▶ **What you need to do**: Convert everything from the line containing "Task: Click control code 62 in the table" down to the line containing "click(223, 454)" into a two-column CSV with columns named task and action, one row per item, each field quoted and with line breaks replaced by spaces.

::::::::

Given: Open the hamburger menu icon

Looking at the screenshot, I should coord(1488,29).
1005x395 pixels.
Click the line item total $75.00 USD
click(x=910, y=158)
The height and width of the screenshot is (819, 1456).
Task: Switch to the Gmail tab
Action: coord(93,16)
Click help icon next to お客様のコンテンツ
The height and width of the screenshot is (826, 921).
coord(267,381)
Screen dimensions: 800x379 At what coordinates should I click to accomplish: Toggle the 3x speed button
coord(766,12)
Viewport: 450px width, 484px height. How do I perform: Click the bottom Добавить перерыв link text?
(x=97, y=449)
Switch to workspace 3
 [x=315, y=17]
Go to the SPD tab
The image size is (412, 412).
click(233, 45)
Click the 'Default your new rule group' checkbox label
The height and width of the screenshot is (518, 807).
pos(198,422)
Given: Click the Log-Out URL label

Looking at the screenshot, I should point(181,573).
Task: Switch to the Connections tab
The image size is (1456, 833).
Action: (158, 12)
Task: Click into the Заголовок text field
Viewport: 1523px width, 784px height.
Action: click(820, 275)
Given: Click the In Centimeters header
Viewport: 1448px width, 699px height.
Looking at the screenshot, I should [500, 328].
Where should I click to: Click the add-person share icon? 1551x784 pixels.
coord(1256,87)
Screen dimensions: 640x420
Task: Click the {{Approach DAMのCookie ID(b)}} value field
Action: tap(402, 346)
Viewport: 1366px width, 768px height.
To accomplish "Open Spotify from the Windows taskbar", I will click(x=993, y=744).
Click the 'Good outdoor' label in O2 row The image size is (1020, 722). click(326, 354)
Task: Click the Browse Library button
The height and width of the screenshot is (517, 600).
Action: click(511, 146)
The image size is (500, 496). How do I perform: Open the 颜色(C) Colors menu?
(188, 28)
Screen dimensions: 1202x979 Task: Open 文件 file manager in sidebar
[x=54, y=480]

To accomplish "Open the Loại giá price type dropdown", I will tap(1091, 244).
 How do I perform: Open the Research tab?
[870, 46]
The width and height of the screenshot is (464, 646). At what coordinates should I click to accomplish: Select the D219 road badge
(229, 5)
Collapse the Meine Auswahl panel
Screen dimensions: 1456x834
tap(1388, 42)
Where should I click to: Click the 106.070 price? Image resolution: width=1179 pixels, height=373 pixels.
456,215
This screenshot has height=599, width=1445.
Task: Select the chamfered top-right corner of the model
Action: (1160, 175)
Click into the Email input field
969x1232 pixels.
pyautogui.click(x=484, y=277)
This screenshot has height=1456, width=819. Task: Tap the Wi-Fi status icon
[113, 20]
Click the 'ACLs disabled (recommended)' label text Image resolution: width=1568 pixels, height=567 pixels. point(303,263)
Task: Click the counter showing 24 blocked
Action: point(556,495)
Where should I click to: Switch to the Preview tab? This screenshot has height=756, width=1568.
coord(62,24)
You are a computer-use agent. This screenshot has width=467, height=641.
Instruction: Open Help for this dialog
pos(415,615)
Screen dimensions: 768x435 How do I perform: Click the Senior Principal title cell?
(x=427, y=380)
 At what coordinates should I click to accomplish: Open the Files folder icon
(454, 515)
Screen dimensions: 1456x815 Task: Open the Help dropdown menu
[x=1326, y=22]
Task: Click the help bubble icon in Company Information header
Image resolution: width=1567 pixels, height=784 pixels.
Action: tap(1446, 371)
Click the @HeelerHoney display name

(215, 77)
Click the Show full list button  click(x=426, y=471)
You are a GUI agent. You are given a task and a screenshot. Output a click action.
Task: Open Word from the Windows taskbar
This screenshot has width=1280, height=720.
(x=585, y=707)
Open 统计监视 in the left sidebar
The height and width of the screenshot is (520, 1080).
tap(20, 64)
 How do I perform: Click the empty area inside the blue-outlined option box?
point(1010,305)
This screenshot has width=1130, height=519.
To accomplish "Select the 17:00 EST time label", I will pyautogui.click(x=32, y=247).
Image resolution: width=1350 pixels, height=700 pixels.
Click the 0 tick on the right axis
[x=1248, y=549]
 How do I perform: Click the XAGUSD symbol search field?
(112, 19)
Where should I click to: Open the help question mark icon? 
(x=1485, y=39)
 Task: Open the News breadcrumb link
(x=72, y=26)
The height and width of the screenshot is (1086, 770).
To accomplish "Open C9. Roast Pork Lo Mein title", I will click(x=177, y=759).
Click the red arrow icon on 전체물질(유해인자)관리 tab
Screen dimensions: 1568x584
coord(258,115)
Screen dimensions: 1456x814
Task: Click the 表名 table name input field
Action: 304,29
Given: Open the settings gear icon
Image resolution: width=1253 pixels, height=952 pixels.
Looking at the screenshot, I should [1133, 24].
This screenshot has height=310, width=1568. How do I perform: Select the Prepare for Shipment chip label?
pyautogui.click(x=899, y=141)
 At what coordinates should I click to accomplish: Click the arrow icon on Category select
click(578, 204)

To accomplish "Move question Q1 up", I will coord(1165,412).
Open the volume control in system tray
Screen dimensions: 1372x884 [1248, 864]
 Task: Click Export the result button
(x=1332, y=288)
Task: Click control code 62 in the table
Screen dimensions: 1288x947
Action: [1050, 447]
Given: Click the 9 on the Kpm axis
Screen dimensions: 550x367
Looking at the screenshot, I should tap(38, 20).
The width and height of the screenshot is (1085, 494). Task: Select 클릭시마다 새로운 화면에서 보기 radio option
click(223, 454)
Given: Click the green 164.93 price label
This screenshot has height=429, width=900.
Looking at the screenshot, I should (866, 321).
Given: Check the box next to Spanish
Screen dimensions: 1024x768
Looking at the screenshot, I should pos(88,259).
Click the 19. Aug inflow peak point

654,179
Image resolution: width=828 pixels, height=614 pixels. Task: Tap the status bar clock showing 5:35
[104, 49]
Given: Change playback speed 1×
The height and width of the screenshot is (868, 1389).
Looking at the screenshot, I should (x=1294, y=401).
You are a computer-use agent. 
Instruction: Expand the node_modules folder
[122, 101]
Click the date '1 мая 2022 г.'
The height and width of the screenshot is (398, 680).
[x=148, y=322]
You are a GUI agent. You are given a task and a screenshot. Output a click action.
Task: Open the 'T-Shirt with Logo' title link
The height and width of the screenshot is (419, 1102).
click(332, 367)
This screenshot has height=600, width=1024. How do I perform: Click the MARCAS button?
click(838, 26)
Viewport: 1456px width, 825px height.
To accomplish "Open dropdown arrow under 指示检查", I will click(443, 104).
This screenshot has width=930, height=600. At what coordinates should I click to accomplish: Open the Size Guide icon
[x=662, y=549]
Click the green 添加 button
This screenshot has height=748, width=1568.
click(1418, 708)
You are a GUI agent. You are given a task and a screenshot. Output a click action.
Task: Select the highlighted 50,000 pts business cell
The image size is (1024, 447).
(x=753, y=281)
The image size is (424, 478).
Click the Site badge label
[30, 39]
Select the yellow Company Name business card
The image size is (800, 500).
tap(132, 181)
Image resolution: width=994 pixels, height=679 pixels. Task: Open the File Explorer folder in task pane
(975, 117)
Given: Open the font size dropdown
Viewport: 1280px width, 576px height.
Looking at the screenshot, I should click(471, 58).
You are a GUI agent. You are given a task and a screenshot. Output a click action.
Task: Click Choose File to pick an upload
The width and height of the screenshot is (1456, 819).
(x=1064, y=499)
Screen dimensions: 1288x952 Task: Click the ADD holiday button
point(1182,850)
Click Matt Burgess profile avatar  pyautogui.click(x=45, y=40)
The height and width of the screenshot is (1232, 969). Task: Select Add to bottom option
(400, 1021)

::::::::

▶ **Answer**:
task,action
"Task: Click control code 62 in the table Screen dimensions: 1288x947","Action: [1050, 447]"
"Given: Click the 9 on the Kpm axis Screen dimensions: 550x367","Looking at the screenshot, I should tap(38, 20)."
"The width and height of the screenshot is (1085, 494). Task: Select 클릭시마다 새로운 화면에서 보기 radio option","click(223, 454)"